The security of the individual points can be tweaked. The assumption here is that ultimately nothing is completely secure. It is all about making it really inconveient for the hacker. If you don’t have important secrets or are not an important or wealthy person, we can assume that less security is needed, so that people may e.g. chose themselves whether the paper data should be encrypted and e.g. for how long the hard passwords should remain valid in memory. If your security needs are lower you could let the password stay indefintitly in memory. You could even store it permanently on disk.

There should be a lot of options to make sure the generator works for everyones needs.

Technologies I should probably use

I should probably use HMAC(Hash-based message authentication code) because that is designed to hash using a secret key. Normally we hash like this:

digest = hash(message, salt)

With HMAC it is:

digest = hash(message, salt, secret)

This is better than doing:

digest = hash(message || secret, salt)

where || means concatenate. Apparently this is potentially exploitable because you can create the hash without knowing all of the separate parts.

But I don’t think HMAC is specifically design for generating passwords. So using bcrypt or scrypt might be better. Potentially I could combine them with HMAC in some way.

HMAC in standard Go package Takes as argument a hash function, key and message.

scrypt for Go It uses a password, salt, some parameter which specify CPU and memory usage to slow it down. We could perhaps input generated key from scrypt into HMAC

All crypto functions you might need in Go This contains bcrypt, blowfish, SHA3, PBKDF2 etc.
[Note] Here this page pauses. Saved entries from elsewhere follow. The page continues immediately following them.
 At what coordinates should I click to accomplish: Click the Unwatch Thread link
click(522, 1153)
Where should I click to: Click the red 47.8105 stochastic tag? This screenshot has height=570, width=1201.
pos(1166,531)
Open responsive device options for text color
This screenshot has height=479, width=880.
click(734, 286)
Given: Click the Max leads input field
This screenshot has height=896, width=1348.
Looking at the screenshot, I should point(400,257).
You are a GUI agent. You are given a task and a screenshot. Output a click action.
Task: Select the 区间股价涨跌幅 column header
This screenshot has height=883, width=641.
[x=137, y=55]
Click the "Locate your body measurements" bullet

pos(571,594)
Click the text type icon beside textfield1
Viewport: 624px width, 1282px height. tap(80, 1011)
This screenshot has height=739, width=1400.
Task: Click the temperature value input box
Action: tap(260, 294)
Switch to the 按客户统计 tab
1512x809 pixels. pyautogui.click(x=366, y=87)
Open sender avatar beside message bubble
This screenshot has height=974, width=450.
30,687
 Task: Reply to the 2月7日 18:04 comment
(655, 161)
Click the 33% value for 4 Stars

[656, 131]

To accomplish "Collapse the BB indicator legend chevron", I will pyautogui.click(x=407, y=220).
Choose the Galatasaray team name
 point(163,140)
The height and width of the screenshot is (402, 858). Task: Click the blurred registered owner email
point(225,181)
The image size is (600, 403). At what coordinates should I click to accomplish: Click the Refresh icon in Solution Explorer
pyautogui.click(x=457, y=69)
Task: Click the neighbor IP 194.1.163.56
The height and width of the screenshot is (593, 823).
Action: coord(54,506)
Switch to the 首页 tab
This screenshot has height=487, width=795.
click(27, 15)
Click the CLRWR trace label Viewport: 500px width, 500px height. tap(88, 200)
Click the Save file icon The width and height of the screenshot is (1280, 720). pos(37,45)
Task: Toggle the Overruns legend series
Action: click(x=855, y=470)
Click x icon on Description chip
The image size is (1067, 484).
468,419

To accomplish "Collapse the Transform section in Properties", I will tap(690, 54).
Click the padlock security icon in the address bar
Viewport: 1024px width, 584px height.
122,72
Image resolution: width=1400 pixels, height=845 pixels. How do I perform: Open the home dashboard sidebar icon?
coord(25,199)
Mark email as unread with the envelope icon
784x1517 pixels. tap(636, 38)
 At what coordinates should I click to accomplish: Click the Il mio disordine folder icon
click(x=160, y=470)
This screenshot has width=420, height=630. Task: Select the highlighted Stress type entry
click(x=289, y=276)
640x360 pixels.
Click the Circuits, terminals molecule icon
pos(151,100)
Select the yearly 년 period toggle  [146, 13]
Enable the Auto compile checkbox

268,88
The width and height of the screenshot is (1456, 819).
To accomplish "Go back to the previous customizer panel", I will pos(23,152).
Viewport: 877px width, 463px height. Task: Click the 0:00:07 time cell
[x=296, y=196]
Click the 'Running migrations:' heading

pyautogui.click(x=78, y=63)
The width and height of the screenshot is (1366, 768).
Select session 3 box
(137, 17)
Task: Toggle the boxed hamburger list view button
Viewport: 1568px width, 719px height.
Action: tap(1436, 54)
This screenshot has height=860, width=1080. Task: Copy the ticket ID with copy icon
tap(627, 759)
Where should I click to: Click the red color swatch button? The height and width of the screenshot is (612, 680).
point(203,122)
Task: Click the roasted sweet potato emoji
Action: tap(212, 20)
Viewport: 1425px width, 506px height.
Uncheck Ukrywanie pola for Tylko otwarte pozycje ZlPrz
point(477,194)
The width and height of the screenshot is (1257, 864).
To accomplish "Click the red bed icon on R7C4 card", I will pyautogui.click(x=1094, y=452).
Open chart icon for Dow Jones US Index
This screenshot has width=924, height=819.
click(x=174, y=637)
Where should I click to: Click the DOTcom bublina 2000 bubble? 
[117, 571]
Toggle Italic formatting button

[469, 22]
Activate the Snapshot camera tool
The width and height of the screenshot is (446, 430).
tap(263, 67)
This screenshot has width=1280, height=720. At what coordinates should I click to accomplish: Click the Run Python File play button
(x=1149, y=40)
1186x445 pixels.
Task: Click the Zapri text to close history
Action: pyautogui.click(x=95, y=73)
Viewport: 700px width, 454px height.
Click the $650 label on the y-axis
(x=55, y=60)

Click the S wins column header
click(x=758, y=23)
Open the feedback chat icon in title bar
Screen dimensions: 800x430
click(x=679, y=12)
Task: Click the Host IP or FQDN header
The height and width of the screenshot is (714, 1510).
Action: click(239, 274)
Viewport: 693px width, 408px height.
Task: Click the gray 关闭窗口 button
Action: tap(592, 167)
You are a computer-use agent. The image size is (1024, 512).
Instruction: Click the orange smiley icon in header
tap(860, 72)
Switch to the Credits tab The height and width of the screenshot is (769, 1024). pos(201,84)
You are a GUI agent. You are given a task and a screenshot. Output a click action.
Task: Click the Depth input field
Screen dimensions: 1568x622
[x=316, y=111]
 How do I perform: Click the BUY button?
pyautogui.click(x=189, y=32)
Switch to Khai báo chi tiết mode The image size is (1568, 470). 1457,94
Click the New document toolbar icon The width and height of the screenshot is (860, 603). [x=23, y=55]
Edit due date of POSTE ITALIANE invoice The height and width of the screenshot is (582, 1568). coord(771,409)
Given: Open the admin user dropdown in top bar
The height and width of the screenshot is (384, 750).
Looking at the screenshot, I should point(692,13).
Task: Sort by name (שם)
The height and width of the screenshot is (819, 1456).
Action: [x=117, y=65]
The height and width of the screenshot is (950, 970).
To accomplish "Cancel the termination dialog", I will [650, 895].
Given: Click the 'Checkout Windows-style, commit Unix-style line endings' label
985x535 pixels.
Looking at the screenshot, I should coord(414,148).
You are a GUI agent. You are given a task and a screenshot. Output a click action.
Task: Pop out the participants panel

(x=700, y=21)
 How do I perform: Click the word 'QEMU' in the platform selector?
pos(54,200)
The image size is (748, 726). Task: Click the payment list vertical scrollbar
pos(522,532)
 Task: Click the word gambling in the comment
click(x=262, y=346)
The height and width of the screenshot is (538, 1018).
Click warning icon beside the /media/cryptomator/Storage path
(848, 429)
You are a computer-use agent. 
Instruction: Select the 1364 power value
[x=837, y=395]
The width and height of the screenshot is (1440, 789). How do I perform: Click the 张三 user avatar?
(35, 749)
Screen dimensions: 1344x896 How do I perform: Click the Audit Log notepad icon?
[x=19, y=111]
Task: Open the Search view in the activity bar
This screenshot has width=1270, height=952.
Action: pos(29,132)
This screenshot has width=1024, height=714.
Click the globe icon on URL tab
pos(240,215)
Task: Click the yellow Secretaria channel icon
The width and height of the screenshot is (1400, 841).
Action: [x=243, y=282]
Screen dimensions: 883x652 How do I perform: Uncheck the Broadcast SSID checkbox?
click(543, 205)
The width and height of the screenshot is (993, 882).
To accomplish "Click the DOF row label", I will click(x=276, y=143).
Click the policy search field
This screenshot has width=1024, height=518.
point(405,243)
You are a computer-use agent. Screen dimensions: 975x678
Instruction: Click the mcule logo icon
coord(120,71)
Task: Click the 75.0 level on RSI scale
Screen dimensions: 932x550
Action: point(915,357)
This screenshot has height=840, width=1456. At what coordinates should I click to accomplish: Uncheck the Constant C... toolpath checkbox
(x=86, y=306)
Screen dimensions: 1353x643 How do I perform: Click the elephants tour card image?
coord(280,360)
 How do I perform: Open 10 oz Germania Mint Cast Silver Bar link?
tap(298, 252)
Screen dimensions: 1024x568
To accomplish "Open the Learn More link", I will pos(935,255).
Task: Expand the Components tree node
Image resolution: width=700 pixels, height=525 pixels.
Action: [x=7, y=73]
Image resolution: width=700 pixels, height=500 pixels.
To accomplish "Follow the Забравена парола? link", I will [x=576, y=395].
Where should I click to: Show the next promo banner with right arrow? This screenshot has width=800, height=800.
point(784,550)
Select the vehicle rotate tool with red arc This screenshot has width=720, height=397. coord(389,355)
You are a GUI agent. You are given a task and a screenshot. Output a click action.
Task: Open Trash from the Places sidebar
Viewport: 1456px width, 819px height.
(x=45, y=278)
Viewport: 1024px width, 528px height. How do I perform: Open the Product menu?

List of existing solutions

xanthir.com Configure length, allowed characters. Poor security with SHA-1 hash

plevyak.com Skein-512 based. Looks promising with use of option distinguishing Information

SuperGenPass Made to drop down from bookmarks and work on mobile homescreen. Easy to use but doesn’t seem to be based on generally accepted good practice. In source code it looks like MD5 or SHA1 is used with just 10 iterators. That seems like bad choices. Should be far more iterations and with a better hash function such as SHA2 or SHA3 or bcrypt.

Standford PwdHash Transparently converts a user password to a domain specific password. Is possibly using MD5 for hashing which is not desirably. Creator also reserves the right to change the tool.

Fuktommy genpasswd A very simple version using SHA-1. Easy to read code. No iterations (no stretching) so poor security.

PassHash Very simple. Uses SHA246-HMAC, but likely no iterations.

Secure Passwords Clean design using bcrypt. A bit too simple perhaps, but with good help instructions.

Resources

crackstation Great info on hashing. E.g. on why you shouldn’t invent your own wacky hashing solutions by combining existig ones. Correct use of salt etc.